**CHALLENGE**
Retype every line of the listing below word for word, leaving out the pictures.

---------- PROVIDED DATA ----------

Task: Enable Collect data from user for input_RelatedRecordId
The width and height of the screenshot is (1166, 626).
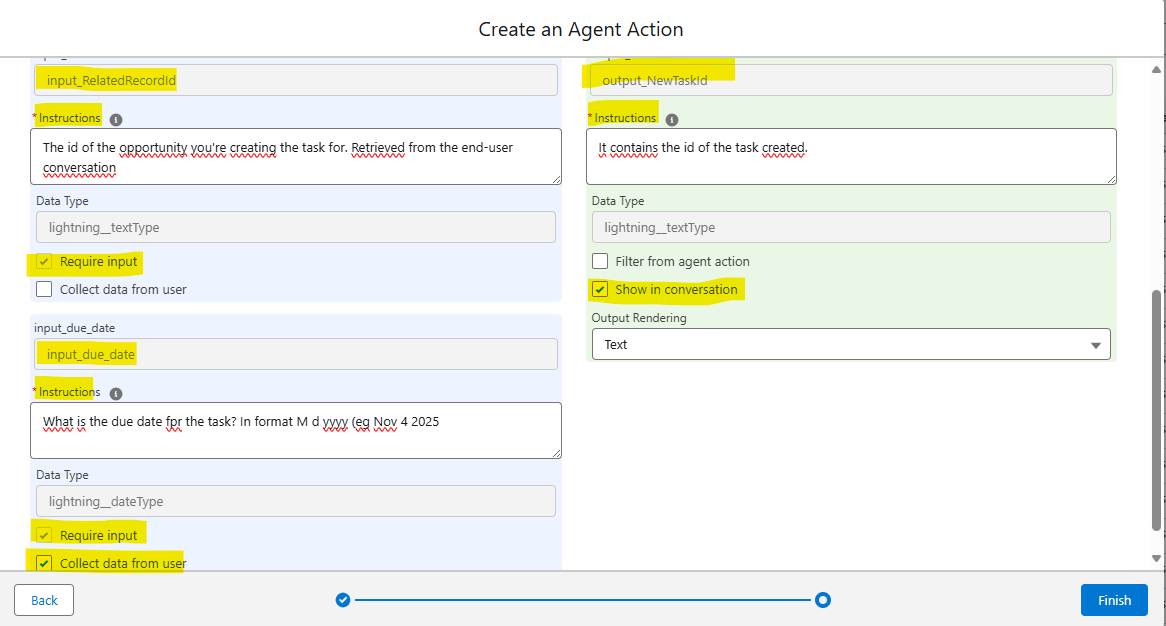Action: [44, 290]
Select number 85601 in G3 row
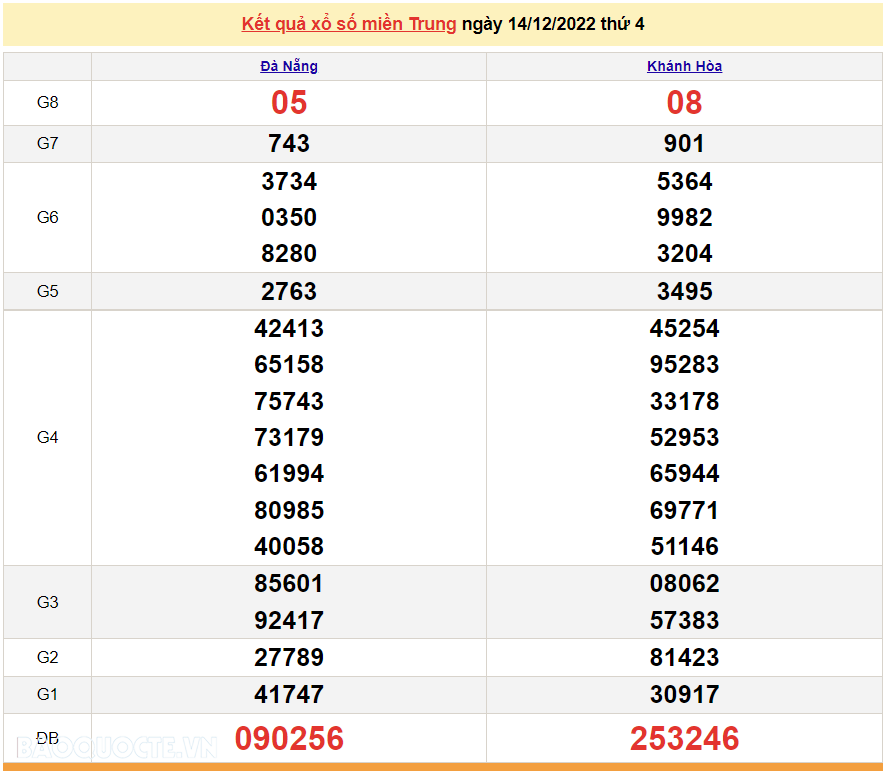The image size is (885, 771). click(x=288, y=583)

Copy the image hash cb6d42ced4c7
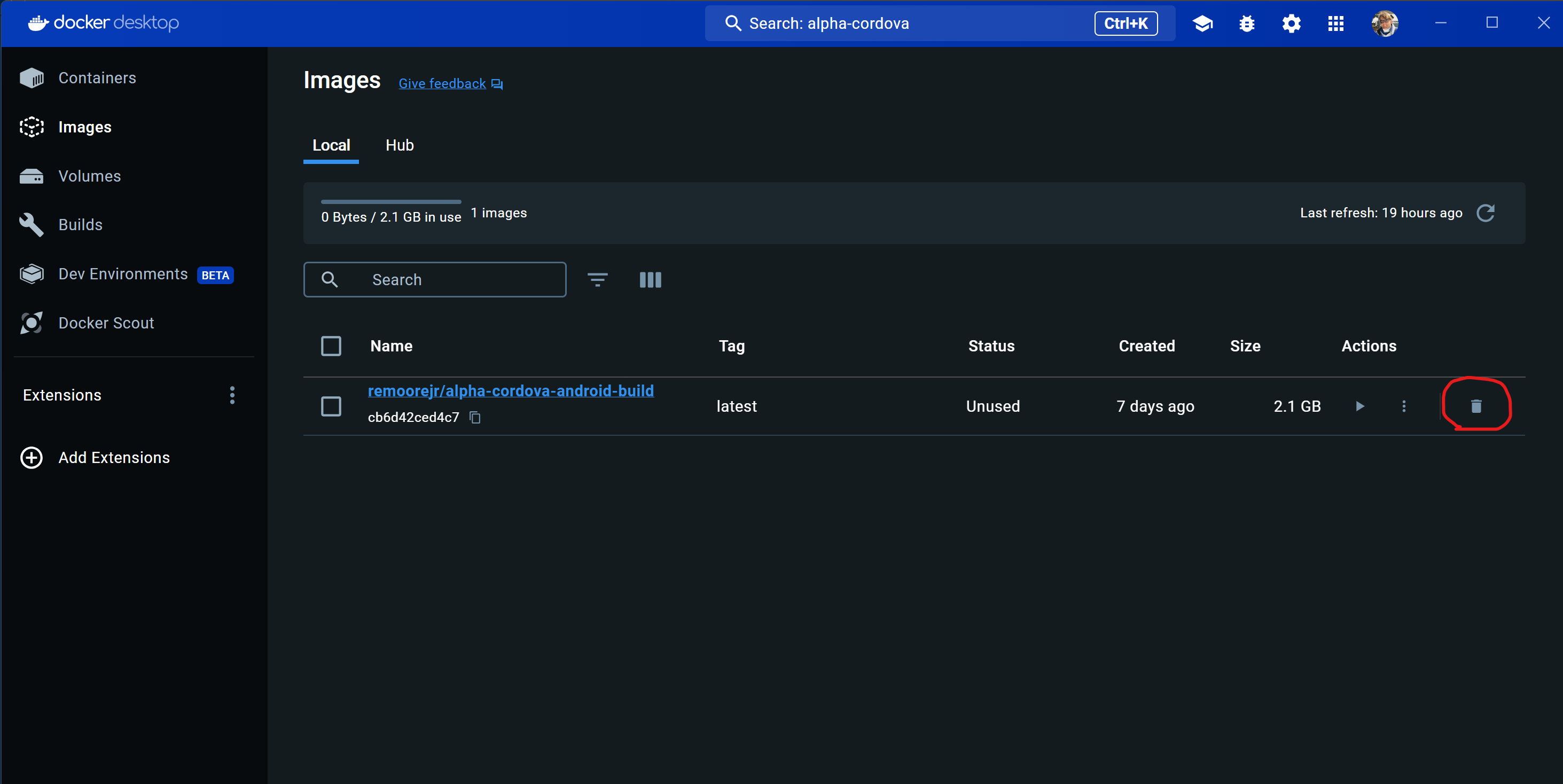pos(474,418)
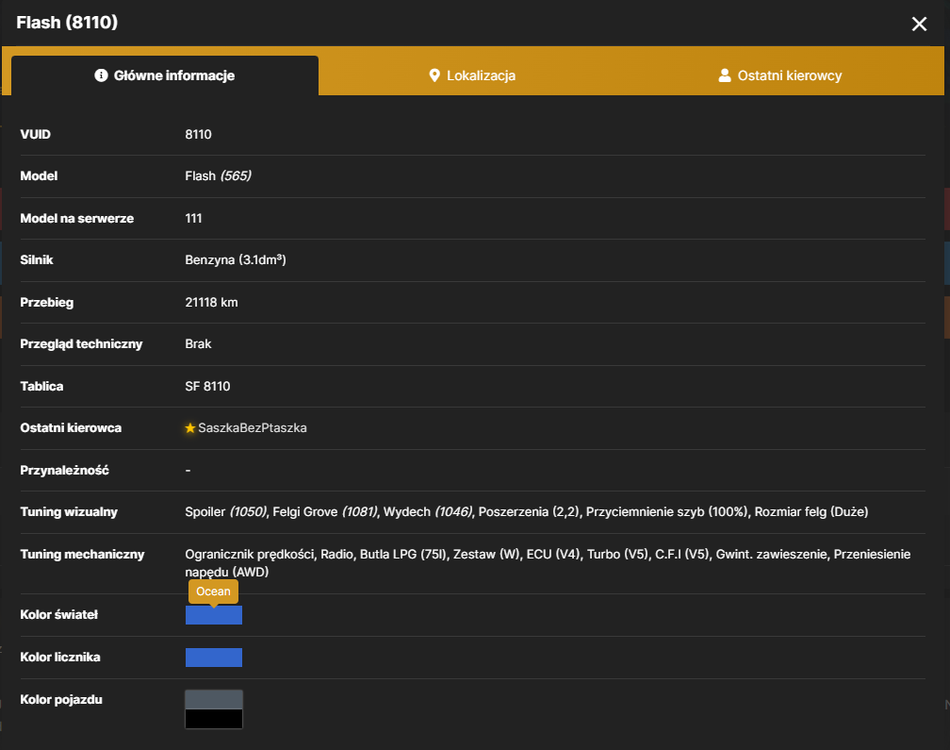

----------

**ANSWER TO THIS EXERCISE**
Task: Enable Collect data from user for input_RelatedRecordId
The width and height of the screenshot is (1166, 626).
Action: [44, 290]
Select number 85601 in G3 row
The image size is (885, 771). click(x=288, y=583)

Copy the image hash cb6d42ced4c7
pos(474,418)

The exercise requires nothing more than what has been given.